Aber was er beschreibt, entspricht der Realität. Und Fahrer seines Rennstalls wie Julian Alaphilippe oder Remco Evenepoel gehören zu den Pionieren des neuen Stils wie auch der Belgier Wout van Aert und der Niederländer Mathieu van der Poel. Ein weiterer Jungdynamiker ist Tadej Pogacar, der mit seinen munteren Attacken Rundfahrten neue Reize gibt. Das waren lange Jahre vor allem Zauderer, die Fehler vermieden und so kraftsparend wie möglich fahren wollten – und damit gähnende Langeweile in die Rennen brachten. Pogacar hingegen schert sich nicht um Verschleiß. Die Scriptschreiber des neuen Radsports müssen ihm nur noch beibringen, dass zu viel Siege von ihm die Sache auch wieder langweilig werden lassen. Fünf Siege in elf Renntagen holte er in dieser Saison bereits – das ist ein potentieller Spannungskiller.
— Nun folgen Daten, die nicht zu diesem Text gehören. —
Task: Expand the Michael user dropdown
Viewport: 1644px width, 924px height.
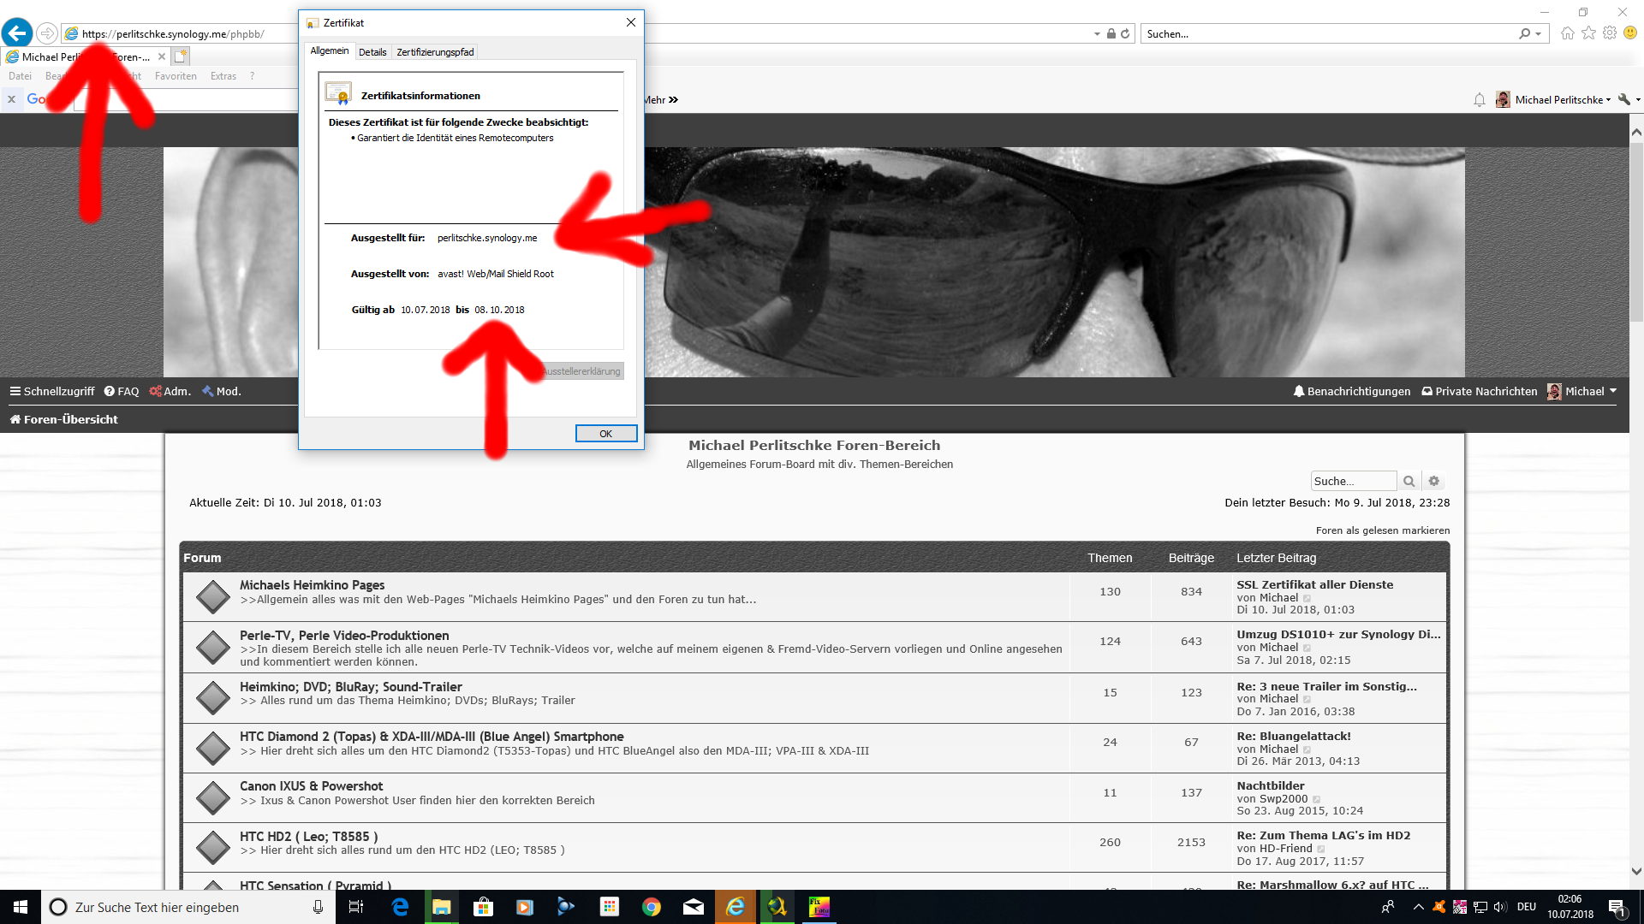Action: tap(1582, 391)
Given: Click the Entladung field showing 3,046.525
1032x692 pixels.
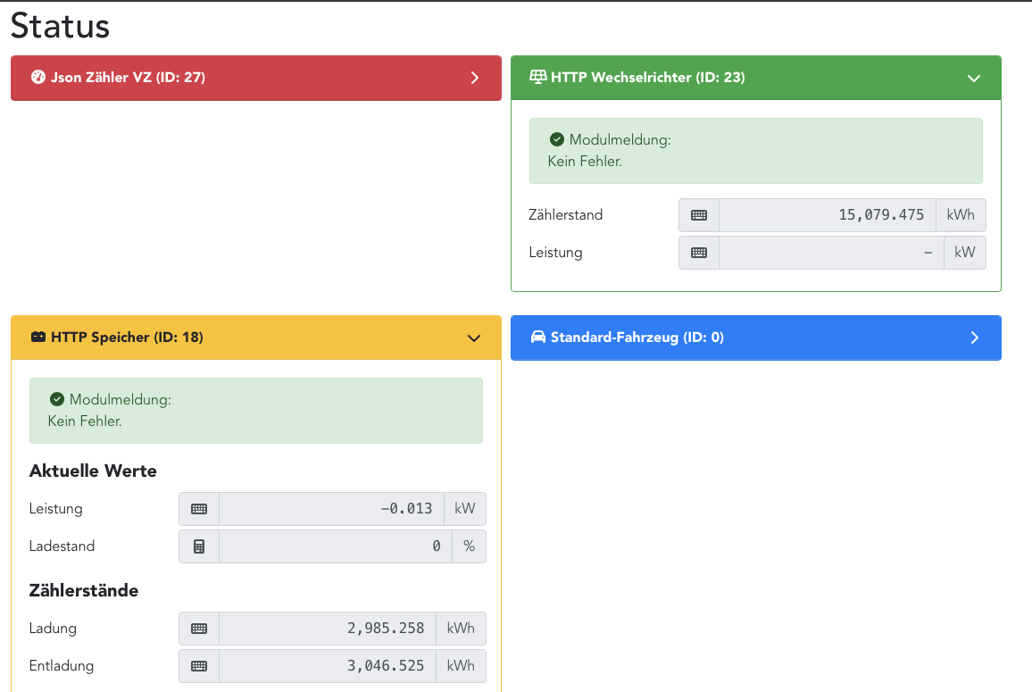Looking at the screenshot, I should click(x=327, y=666).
Dennoch, die neue Attraktivität des Radsports führt aktuell sogar zu einem neu erwachten Sponsoreninteresse. Nach den Dopingskandalen hielten vor allem schlau rechnende Marketingexperten von mittelständischen Unternehmen wegen des tollen Verhältnisses von eingesetzten Werbemitteln und erreichter Reichweite dank der Fernsehübertragungen dem Radsport die Treue. Und neuer Geldsegen kam in erster Linie durch Staaten mit eher düsterer Menschenrechtsbilanz, die ihre Namen jetzt mit schönen Radsportsiegen aufpolieren wollen – siehe Team Bahrain, Team UAE und auch Team Jayco AlUla, das den Namen einer saudi-arabischen Tourismusregion auf die Trikots drucken ließ.
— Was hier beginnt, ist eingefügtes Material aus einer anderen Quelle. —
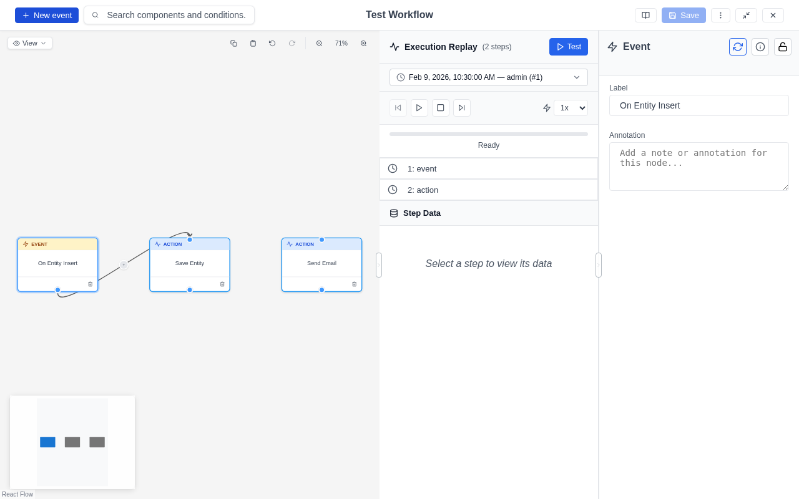
Task: Open the documentation book icon
Action: click(645, 15)
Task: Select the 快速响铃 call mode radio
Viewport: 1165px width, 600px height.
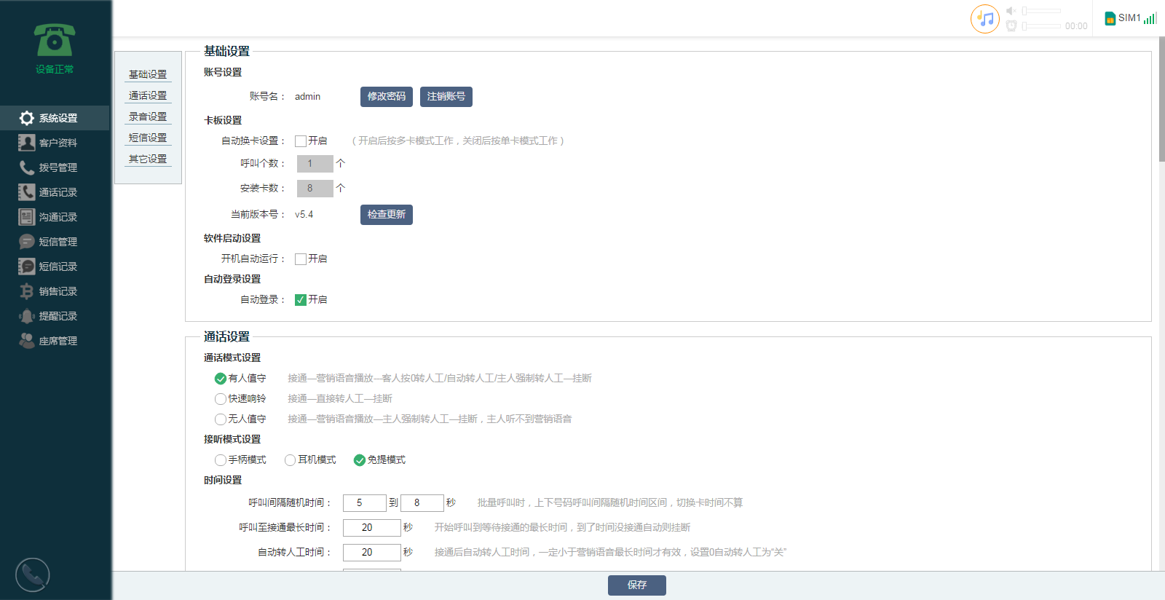Action: tap(221, 399)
Aber in diesem Jahr klopfen ganz andere Geldgeber sachte beim Radsport an. Die beiden neuen Schweizer ProContinental-Teams Tudor und Q36.5 sind jeweils von traditionellen Unternehmen der Uhrenbranche finanziert. Die Luxusuhrenmarke Tudor ist Hauptsponsor des gleichnamigen Teams, Branchenrivale Breitling steckt hinter Q36.5. Das ist das Nachfolgeteam des afrikanischen Qhubeka-Rennstalls, der einst Furore machte mit dem Programm der gleichnamigen Stiftung, die Räder für Kinder in Südafrika zur Verfügung stellte. „Mit Qhubeka sind wir immer noch verbunden“, erzählt Doug Ryder, Chef des alten und auch des neuen Rennstalls. „Wir haben weiter ein Development-Team, in dem wir Fahrer aus Afrika unterstützen“, erzählt er weiter.

„Die Fahrer verstecken sich nicht mehr im Peloton. Sie attackieren mutig, greifen schon 50 Kilometer vor dem Ziel an“

Patrick Lefevere, Teamchef von Quick Step

Ryder ist aber auch beglückt über die Sponsoren der neuen Schweizer Teams. „Ich denke, es handelt sich wirklich um den Beginn einer neuen Zeit im Radsport. Es herrscht wieder Vertrauen. Der Sport selbst ist unglaublich dynamisch und toll anzuschauen. Dass jetzt Marken von der Güte von Tudor und Breitling in den Sport zurückkommen, ist einfach grandios“, konstatiert Ryder.

Bei der Radfernfahrt Tirreno-Adriatico konnte auch der Bremer Lennard Kämna begeistern. Er übernahm nach der vierten Etappe die Führung in der Gesamtwertung. Das derzeit am weitesten entwickelte deutsche Rundfahrttalent macht mit diesem Coup Hoffnungen auf größere Dinge – am besten dann im Spätfrühling im Mai beim Giro d’Italia.